Copy everything from the line containing "You are a GUI" down to the line containing "pyautogui.click(x=147, y=482)", replacing "click action" with "tap action" and leaving all else unchanged.

■ THE DATA ■
··········
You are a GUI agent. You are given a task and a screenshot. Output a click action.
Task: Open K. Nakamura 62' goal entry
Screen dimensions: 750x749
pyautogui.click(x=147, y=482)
··········
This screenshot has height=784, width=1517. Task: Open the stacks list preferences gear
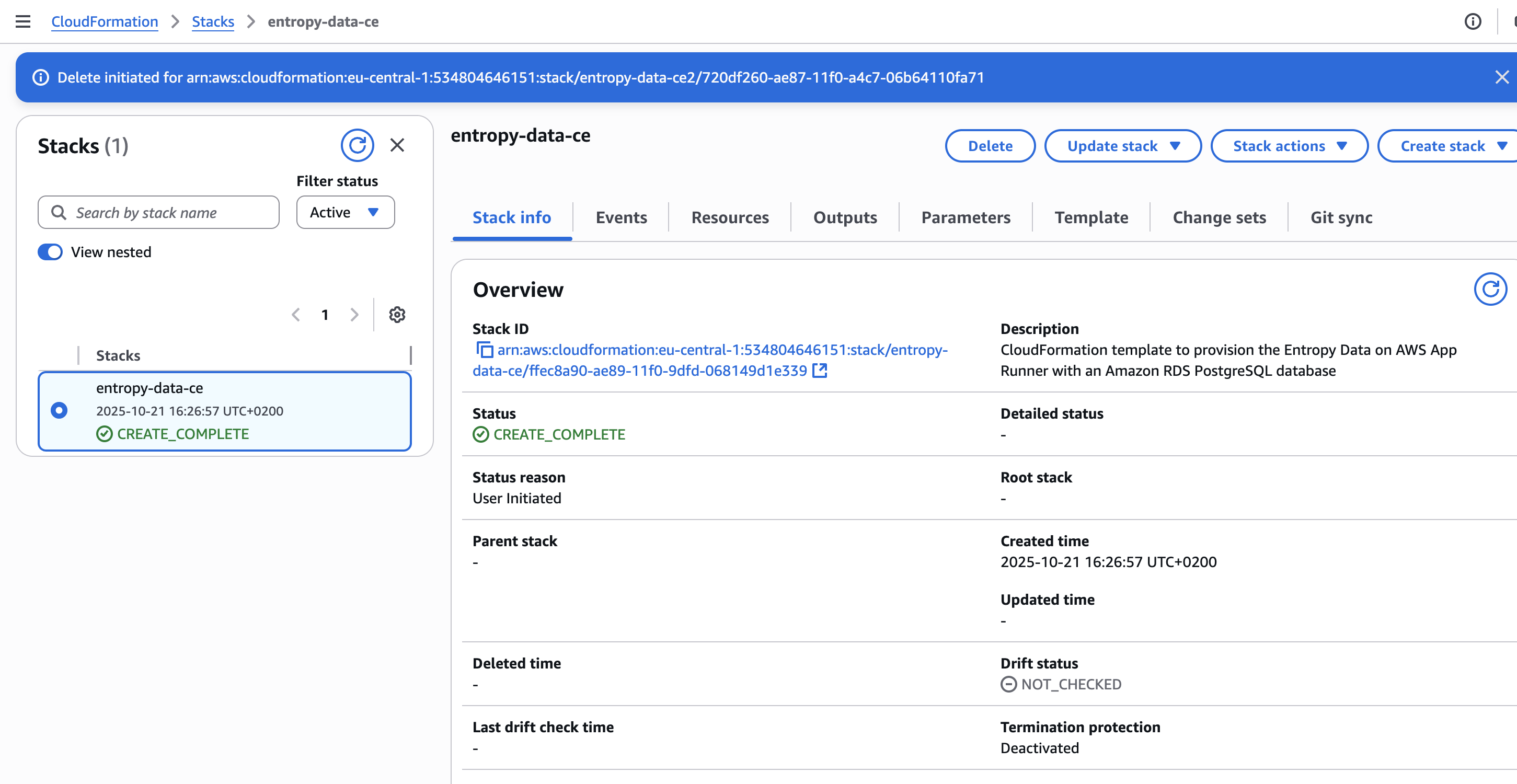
··········
■ RESULT ■
You are a GUI agent. You are given a task and a screenshot. Output a tap action.
Task: Open K. Nakamura 62' goal entry
Screen dimensions: 750x749
pyautogui.click(x=147, y=482)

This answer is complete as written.